AB 764: This bill would allow an individual taxpayer to designate on the
tax return, that a specified amount in excess of the tax liability be
transferred to the Victim-Witness Assistance Fund and that all moneys contributed to the fund be allocated for community-based
organizations that serve minor victims of human trafficking.

SB 123: California Runaway, Homeless, and
Exploited Youth Act would require, subject to the availability of adequate resources, the California Emergency Management Agency to develop , in collaboration with the Senate Office of Research and various interested parties, a statewide plan for runaway, homeless, and exploited youth, as specified.

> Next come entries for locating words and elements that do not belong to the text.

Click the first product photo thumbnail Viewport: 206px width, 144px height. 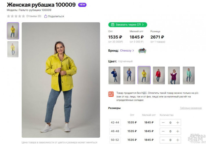tap(13, 31)
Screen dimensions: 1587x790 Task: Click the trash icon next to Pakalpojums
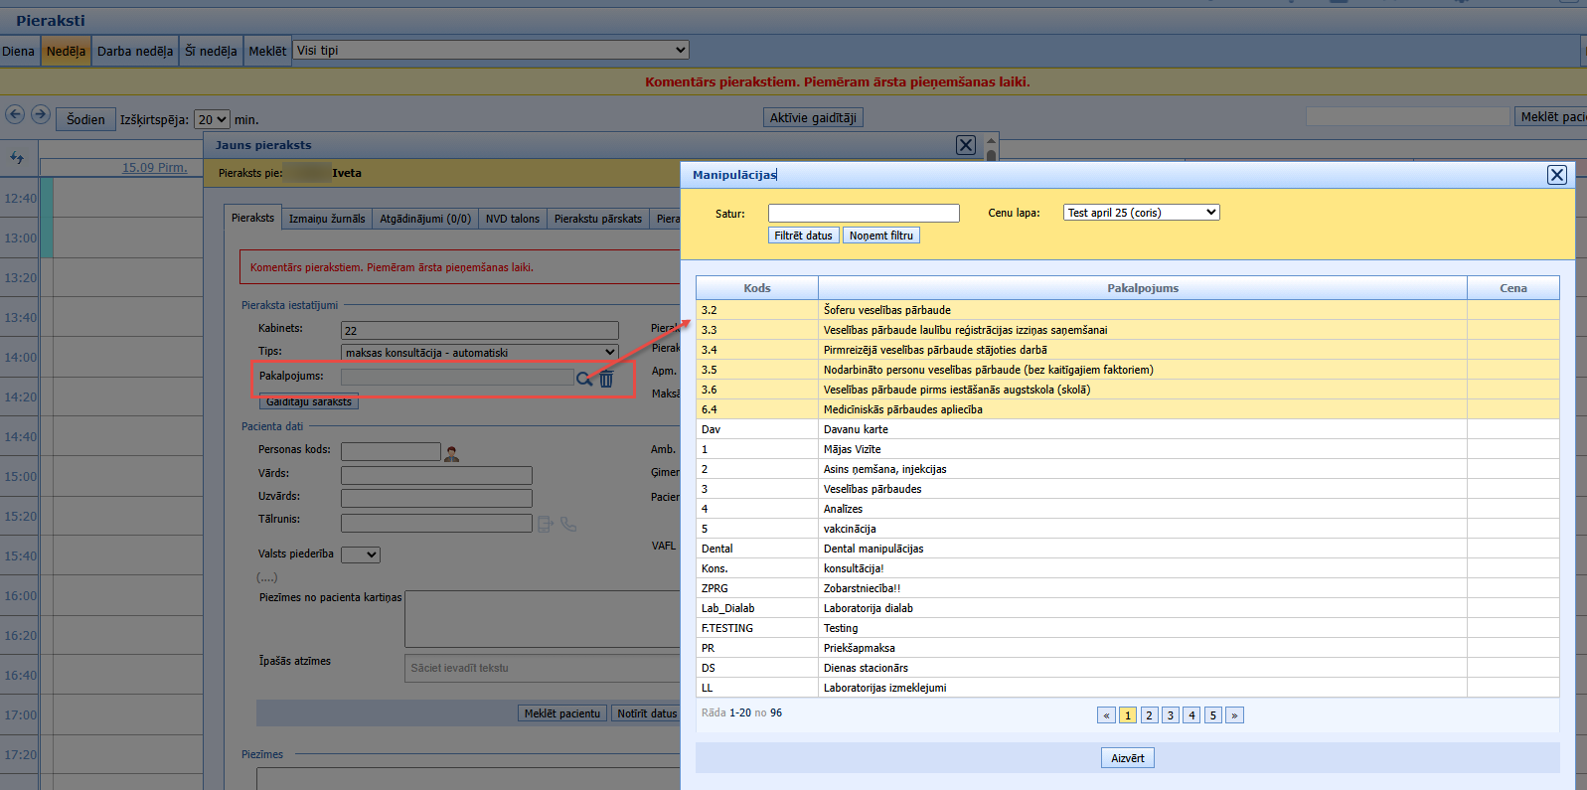[606, 379]
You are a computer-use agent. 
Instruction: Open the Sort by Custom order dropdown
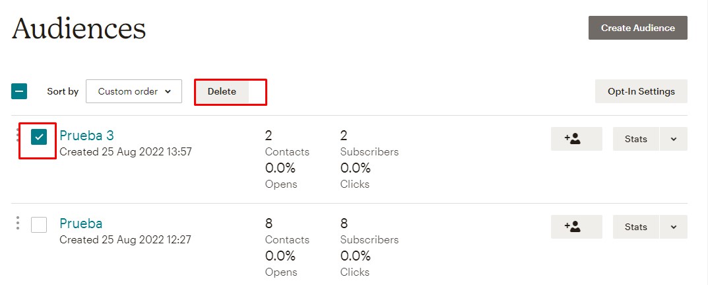click(134, 91)

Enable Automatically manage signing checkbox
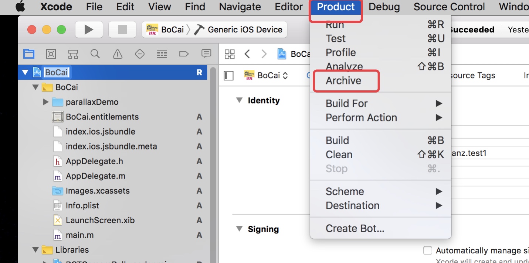(427, 250)
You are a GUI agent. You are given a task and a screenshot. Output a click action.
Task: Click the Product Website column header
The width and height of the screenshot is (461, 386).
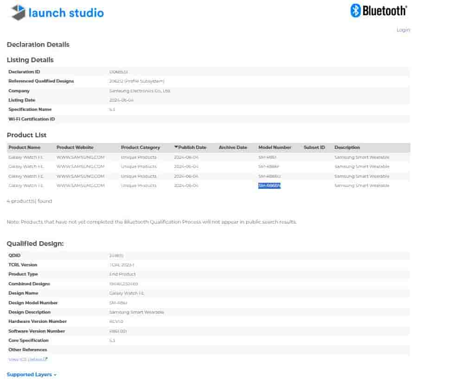[75, 148]
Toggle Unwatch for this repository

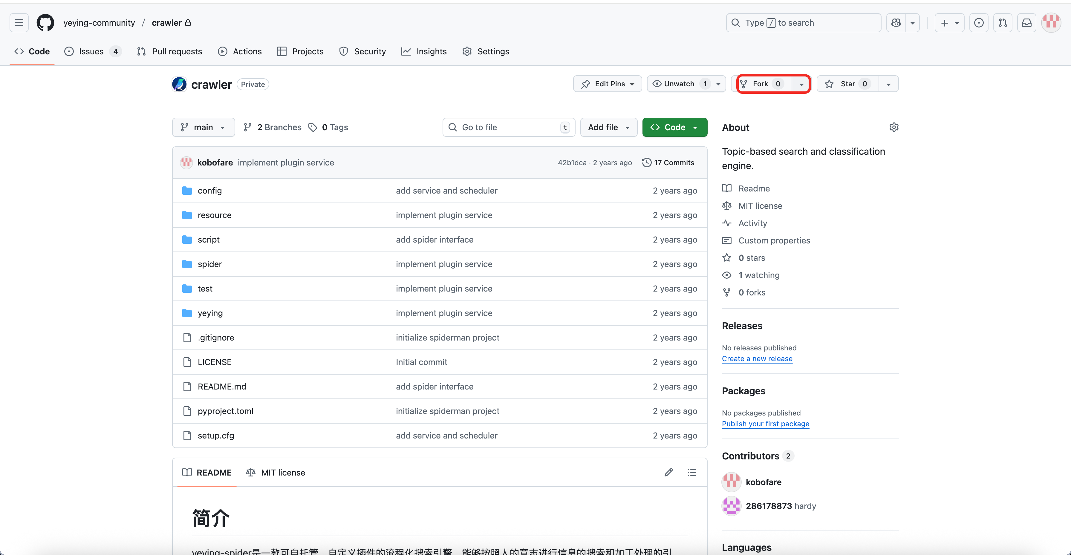click(679, 84)
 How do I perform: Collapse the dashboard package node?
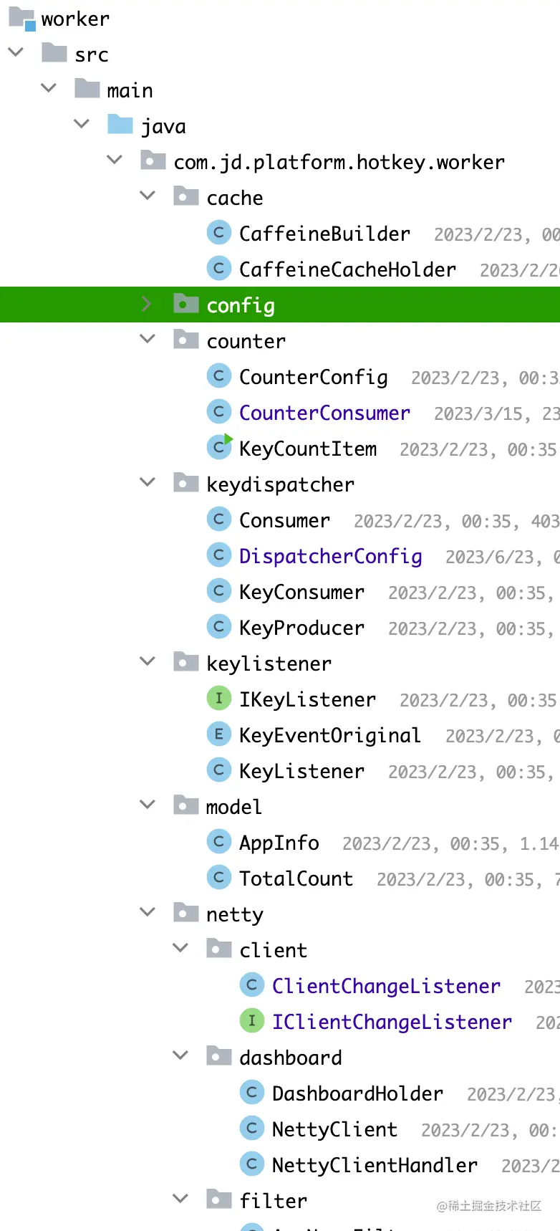(180, 1055)
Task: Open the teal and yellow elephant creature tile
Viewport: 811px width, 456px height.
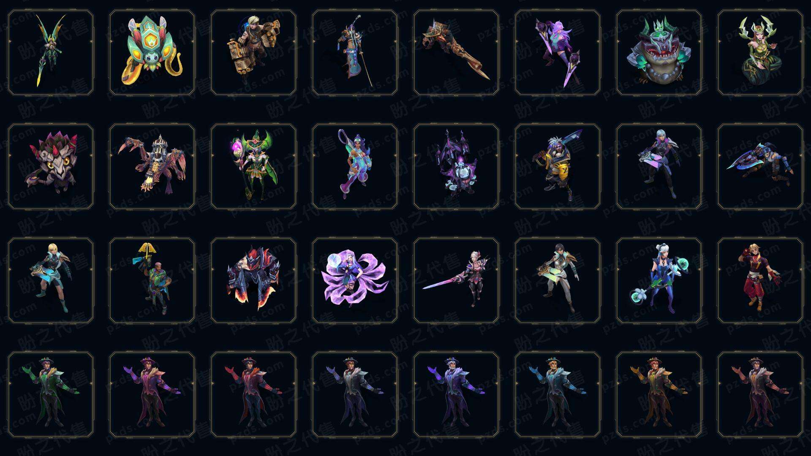Action: coord(152,52)
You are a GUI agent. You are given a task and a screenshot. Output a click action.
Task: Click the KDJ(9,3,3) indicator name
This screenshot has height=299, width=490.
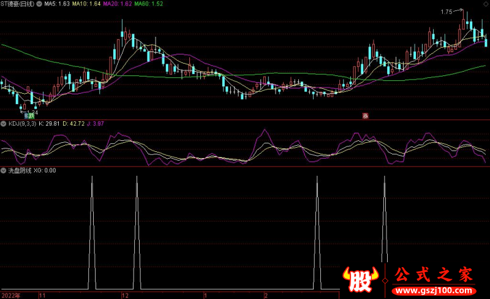coord(22,124)
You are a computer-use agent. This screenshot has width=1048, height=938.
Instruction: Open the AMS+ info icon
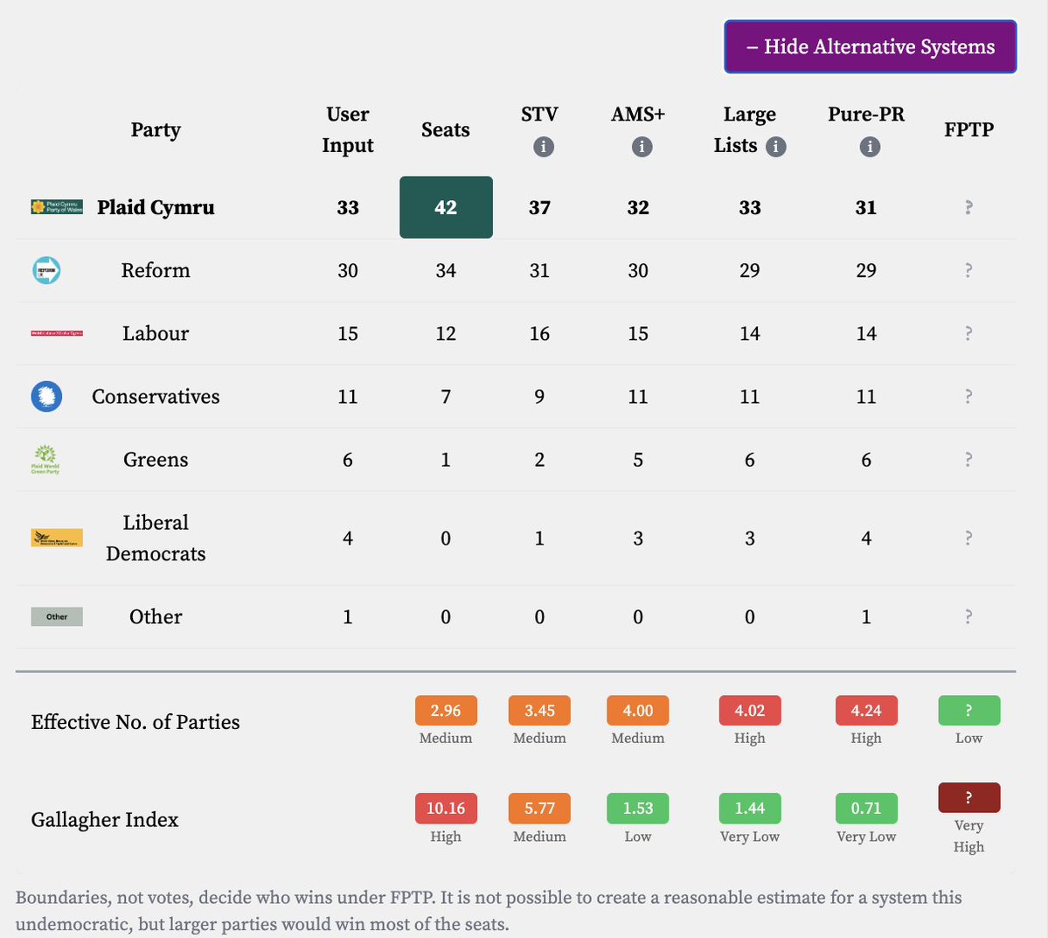pos(642,146)
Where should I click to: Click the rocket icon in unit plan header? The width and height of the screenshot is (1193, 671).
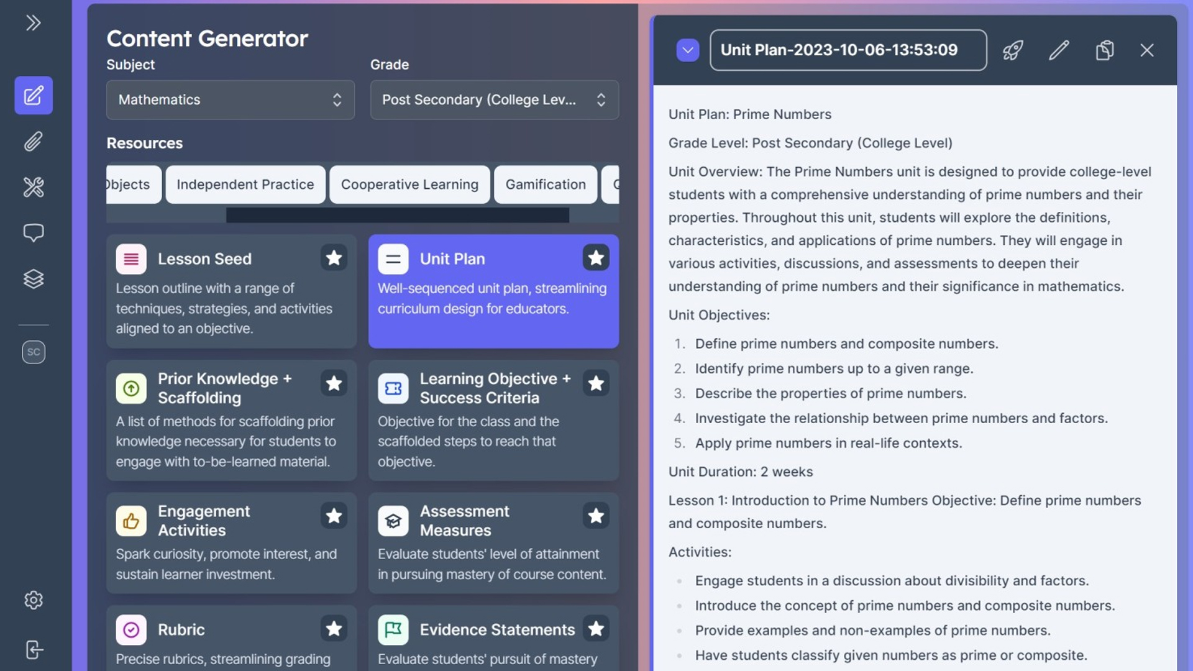tap(1013, 50)
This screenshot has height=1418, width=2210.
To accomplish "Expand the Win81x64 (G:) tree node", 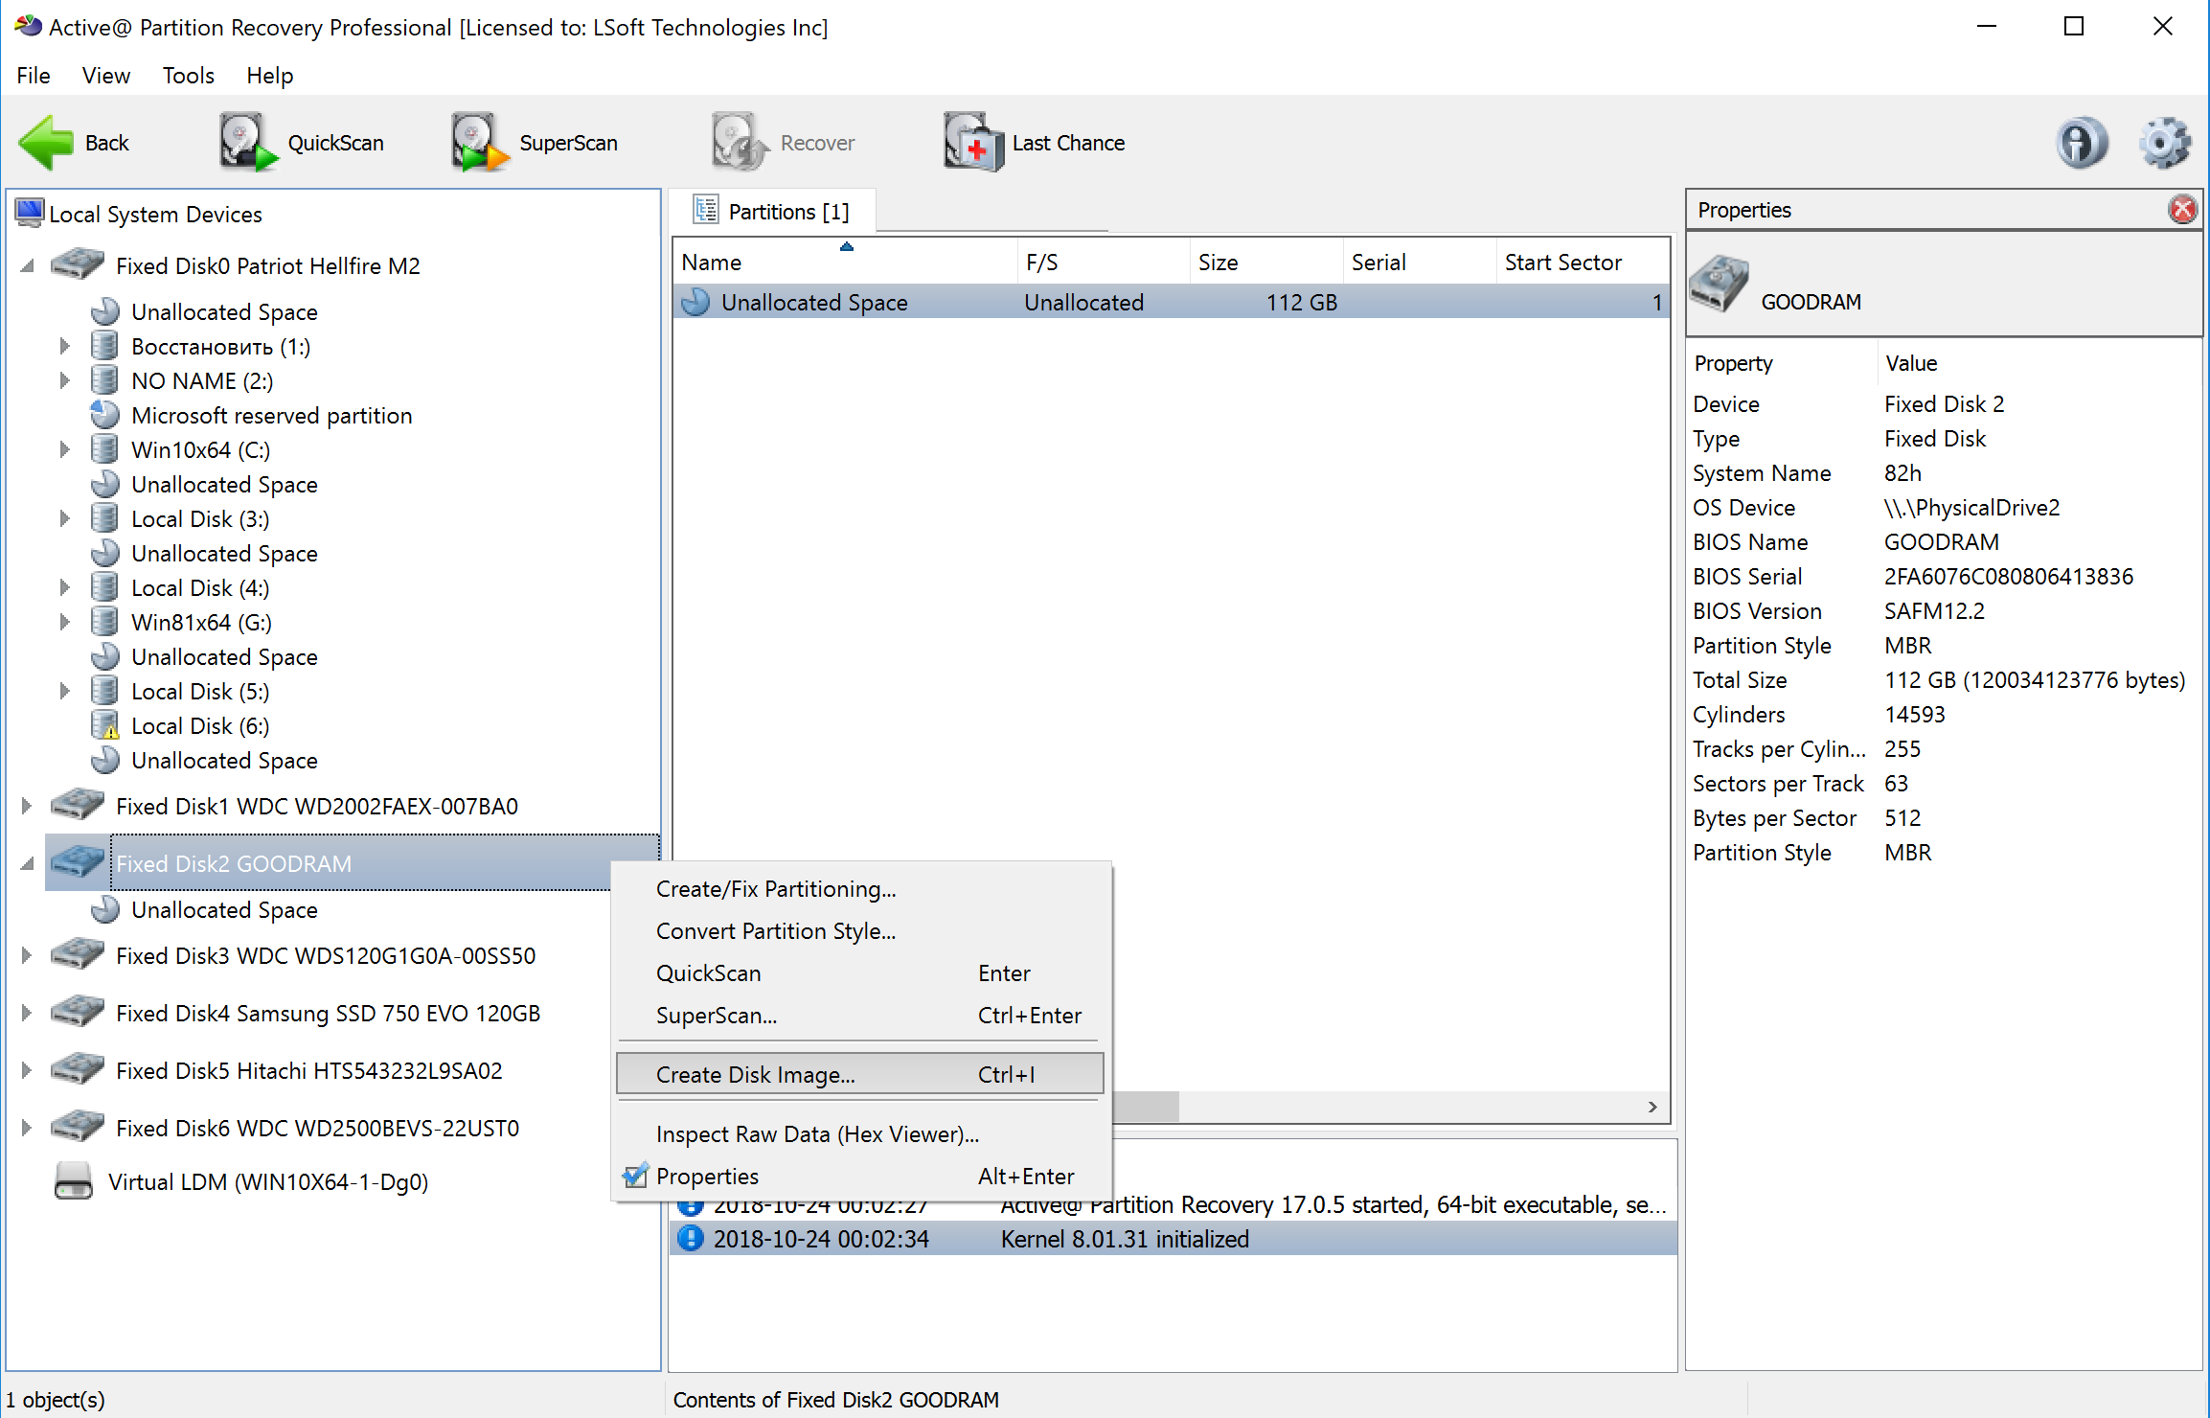I will pyautogui.click(x=64, y=621).
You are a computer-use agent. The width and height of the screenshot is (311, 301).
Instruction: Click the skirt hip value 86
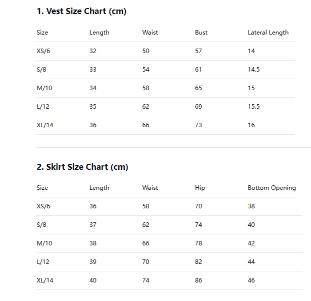199,280
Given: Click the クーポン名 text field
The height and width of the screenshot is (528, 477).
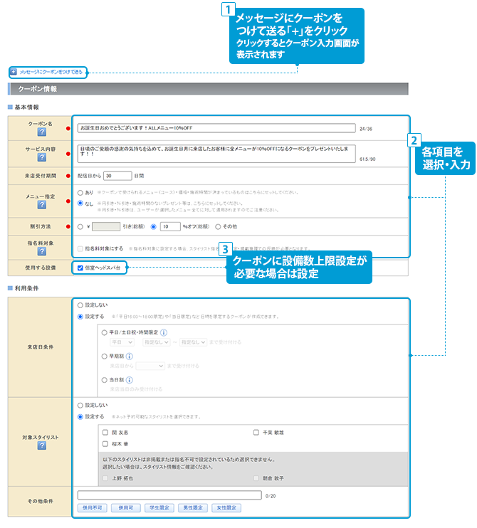Looking at the screenshot, I should (216, 129).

AB 1188: Amends the Victim’s Bill of Rights Act to include, within the definition of a violent felony, crimes related to the willful harm or injury to a child, assault resulting in death of a child under 8 years of age, and cruel or inhuman corporal punishment of a child, as specified. The bill would include, within the definition of serious felony, the crimes
noted above as well as human trafficking and luring or transporting a
minor away from the minor’s home without consent.

Today was a fantastic day. The Central Valley Justice Coalition, along with Ronna Bright of Central Valley Against Human Trafficking and FPD Officer Fries, was invited to be a part of “College Hour” at Fresno Pacific University and to speak with students at a special coffee hour afterwards. It was a great honor to share with students and staff about the reality of human trafficking the the community and the role that believers play in responding to it.
We’ve had wonderful opportunities over the past few months to meet with people throughout the community and provide education, training, inspiration, and other tools. Thank you to everyone who has responded.